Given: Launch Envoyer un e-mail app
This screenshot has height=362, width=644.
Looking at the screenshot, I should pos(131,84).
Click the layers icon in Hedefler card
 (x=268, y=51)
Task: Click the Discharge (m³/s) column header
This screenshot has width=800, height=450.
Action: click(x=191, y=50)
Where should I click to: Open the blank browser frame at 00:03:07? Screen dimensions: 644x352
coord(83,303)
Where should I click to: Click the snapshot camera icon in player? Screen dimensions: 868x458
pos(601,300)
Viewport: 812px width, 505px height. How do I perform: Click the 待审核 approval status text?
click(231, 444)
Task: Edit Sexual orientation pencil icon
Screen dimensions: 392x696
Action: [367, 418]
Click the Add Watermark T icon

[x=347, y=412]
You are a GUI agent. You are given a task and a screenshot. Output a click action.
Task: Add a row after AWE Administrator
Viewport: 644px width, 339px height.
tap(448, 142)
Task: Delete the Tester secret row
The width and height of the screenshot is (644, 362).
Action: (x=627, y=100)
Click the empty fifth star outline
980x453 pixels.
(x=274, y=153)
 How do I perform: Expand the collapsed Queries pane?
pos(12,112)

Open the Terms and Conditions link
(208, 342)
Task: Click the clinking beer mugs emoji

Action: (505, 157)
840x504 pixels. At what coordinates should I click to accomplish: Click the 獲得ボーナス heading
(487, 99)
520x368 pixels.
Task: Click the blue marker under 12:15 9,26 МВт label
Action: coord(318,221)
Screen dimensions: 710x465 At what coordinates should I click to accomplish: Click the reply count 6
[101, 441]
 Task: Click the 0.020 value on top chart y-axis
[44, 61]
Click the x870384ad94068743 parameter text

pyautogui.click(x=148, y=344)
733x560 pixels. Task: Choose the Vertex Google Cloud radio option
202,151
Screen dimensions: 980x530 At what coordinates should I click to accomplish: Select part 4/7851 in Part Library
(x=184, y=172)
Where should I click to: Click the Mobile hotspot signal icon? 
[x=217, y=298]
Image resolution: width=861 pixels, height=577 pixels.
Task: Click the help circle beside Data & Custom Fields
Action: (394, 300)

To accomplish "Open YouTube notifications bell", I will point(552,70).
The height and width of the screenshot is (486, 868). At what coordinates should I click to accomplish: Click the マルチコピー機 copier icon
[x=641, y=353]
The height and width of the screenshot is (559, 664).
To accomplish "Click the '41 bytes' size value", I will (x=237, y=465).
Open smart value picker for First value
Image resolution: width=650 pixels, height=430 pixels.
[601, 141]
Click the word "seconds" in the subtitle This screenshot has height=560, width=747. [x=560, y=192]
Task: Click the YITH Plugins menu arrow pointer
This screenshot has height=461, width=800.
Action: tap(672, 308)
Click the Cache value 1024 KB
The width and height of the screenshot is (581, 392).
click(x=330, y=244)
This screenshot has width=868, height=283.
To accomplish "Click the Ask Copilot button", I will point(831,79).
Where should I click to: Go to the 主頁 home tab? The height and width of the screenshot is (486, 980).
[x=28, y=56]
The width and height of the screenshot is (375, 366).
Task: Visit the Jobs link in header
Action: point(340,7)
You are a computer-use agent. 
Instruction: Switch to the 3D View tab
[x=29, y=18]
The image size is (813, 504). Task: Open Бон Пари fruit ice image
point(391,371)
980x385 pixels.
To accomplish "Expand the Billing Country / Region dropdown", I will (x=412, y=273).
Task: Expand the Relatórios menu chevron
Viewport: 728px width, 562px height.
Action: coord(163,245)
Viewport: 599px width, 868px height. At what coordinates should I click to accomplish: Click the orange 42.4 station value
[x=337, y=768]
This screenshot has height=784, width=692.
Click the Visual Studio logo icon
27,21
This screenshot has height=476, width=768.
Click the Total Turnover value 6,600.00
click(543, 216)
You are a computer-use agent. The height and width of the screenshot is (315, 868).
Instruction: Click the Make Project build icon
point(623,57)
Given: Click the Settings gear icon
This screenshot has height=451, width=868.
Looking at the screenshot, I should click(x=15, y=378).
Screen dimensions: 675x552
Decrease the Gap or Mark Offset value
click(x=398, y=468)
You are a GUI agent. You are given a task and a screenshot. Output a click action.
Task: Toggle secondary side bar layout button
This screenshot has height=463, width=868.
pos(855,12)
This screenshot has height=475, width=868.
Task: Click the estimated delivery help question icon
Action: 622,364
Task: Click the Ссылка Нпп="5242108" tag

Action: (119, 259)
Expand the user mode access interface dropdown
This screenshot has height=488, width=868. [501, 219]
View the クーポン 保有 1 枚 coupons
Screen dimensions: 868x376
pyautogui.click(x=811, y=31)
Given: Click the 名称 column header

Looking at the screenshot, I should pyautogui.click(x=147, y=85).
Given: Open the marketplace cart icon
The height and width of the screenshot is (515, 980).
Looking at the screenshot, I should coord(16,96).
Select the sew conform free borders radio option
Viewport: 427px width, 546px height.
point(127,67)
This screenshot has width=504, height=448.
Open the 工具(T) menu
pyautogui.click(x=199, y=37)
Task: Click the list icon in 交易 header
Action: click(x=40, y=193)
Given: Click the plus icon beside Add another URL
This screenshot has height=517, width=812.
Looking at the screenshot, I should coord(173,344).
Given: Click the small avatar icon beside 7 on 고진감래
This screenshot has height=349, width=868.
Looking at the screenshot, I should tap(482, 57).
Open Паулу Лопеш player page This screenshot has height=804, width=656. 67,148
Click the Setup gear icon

**Task to complete**
Every line above that holds the word "agent" needs to be copied.

**Result of this exercise**
You are a GUI agent. You are given a task and a screenshot. Output a click action.
You are a computer-use agent. 
You are a computer-use agent. The height and width of the screenshot is (315, 868).
You are a GUI agent. You are given a task and a screenshot. Output a click action.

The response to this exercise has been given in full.